School of Women's and Infants' Health, The University of Western Australia, Perth, Western Australia, Australia.
PLoS One. 2013;8(1):e53897. doi: 10.1371/journal.pone.0053897. Epub 2013 Jan 17.
The timing of associations between common genetic variants and changes in growth patterns over childhood may provide insight into the development of obesity in later life. To address this question, it is important to define appropriate statistical models to allow for the detection of genetic effects influencing longitudinal childhood growth.
Children from The Western Australian Pregnancy Cohort (Raine; n=1,506) Study were genotyped at 17 genetic loci shown to be associated with childhood obesity (FTO, MC4R, TMEM18, GNPDA2, KCTD15, NEGR1, BDNF, ETV5, SEC16B, LYPLAL1, TFAP2B, MTCH2, BCDIN3D, NRXN3, SH2B1, MRSA) and an obesity-risk-allele-score was calculated as the total number of 'risk alleles' possessed by each individual. To determine the statistical method that fits these data and has the ability to detect genetic differences in BMI growth profile, four methods were investigated: linear mixed effects model, linear mixed effects model with skew-t random errors, semi-parametric linear mixed models and a non-linear mixed effects model. Of the four methods, the semi-parametric linear mixed model method was the most efficient for modelling childhood growth to detect modest genetic effects in this cohort. Using this method, three of the 17 loci were significantly associated with BMI intercept or trajectory in females and four in males. Additionally, the obesity-risk-allele score was associated with increased average BMI (female: β=0.0049, P=0.0181; male: β=0.0071, P=0.0001) and rate of growth (female: β=0.0012, P=0.0006; male: β=0.0008, P=0.0068) throughout childhood.

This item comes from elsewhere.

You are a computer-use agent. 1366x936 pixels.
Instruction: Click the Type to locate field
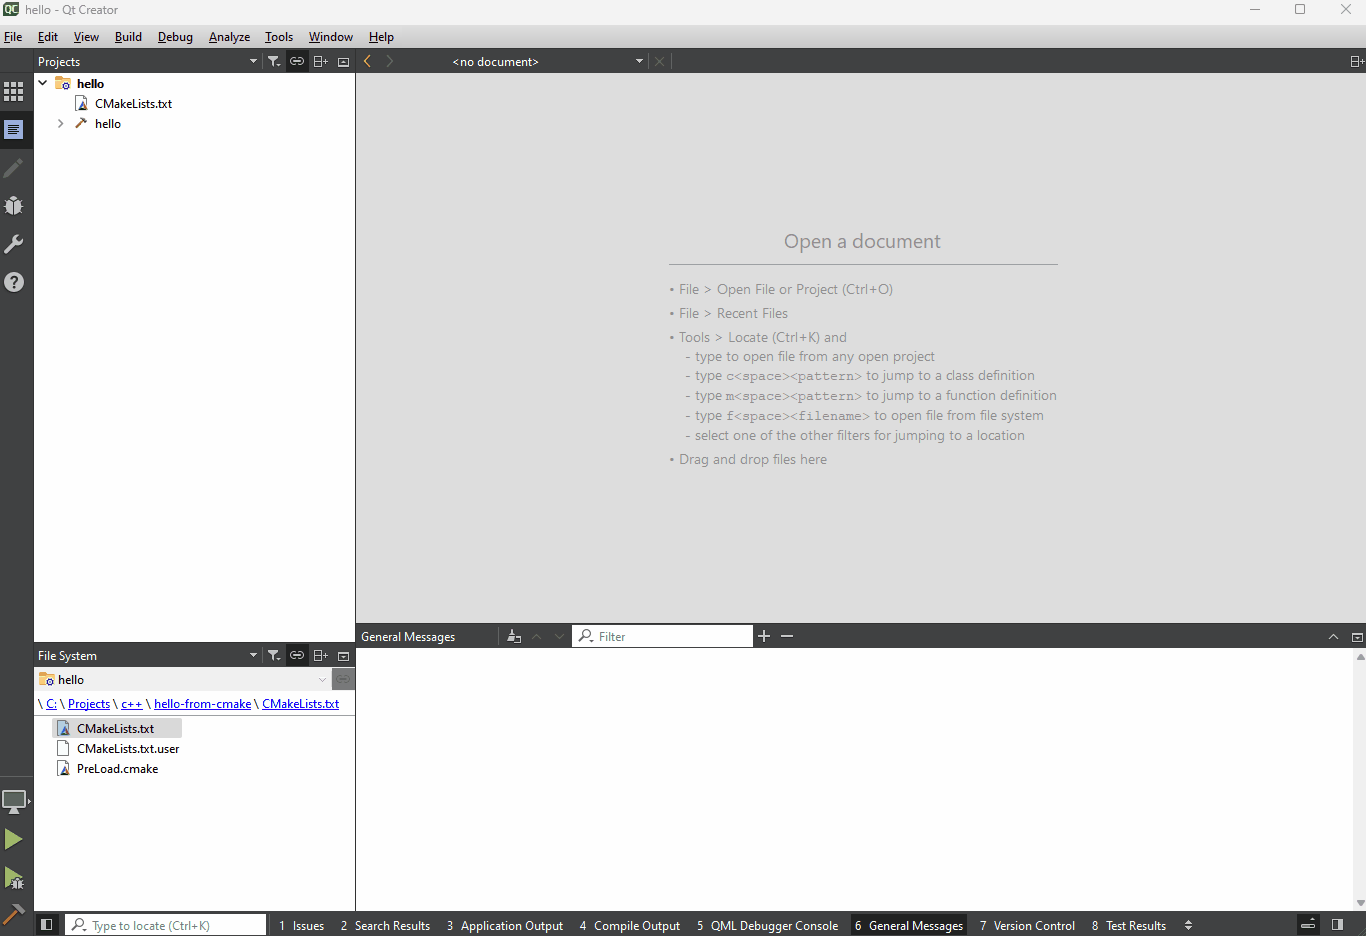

Using statistical models appropriate to detect genetic variants, variations in adult obesity genes were associated with childhood growth. There were also differences between males and females. This study provides evidence of genetic effects that may identify individuals early in life that are more likely to rapidly increase their BMI through childhood, which provides some insight into the biology of childhood growth.
常见遗传变异与儿童期生长模式变化之间的关联时间可能为了解肥胖在以后生活中的发展提供线索。为了解决这个问题,重要的是要定义适当的统计模型,以检测影响儿童期纵向生长的遗传效应。
在西澳大利亚妊娠队列研究(Raine;n=1506)中,对 17 个与儿童肥胖相关的遗传位点进行了基因分型(FTO、MC4R、TMEM18、GNPDA2、KCTD15、NEGR1、BDNF、ETV5、SEC16B、LYPLAL1、TFAP2B、MTCH2、BCDIN3D、NRXN3、SH2B1、MRSA),并计算了每个个体拥有的“风险等位基因”总数作为肥胖风险等位基因评分。为了确定适合这些数据的统计方法,并具有检测 BMI 生长曲线中遗传差异的能力,研究了四种方法:线性混合效应模型、具有偏斜 t 随机误差的线性混合效应模型、半参数线性混合模型和非线性混合效应模型。在这四种方法中,半参数线性混合模型方法最适合建模儿童生长,以检测该队列中的适度遗传效应。使用这种方法,在女性中,有 17 个位点中的 3 个与 BMI 截距或轨迹显著相关,而在男性中,有 4 个与 BMI 截距或轨迹显著相关。此外,肥胖风险等位基因评分与儿童期平均 BMI 增加相关(女性:β=0.0049,P=0.0181;男性:β=0.0071,P=0.0001)和生长速度(女性:β=0.0012,P=0.0006;男性:β=0.0008,P=0.0068)。
使用适当的检测遗传变异的统计模型,成年肥胖基因的变异与儿童生长有关。男性和女性之间也存在差异。这项研究提供了遗传效应的证据,这些证据可能会在生命早期识别出更有可能通过儿童期快速增加 BMI 的个体,这为儿童生长的生物学提供了一些见解。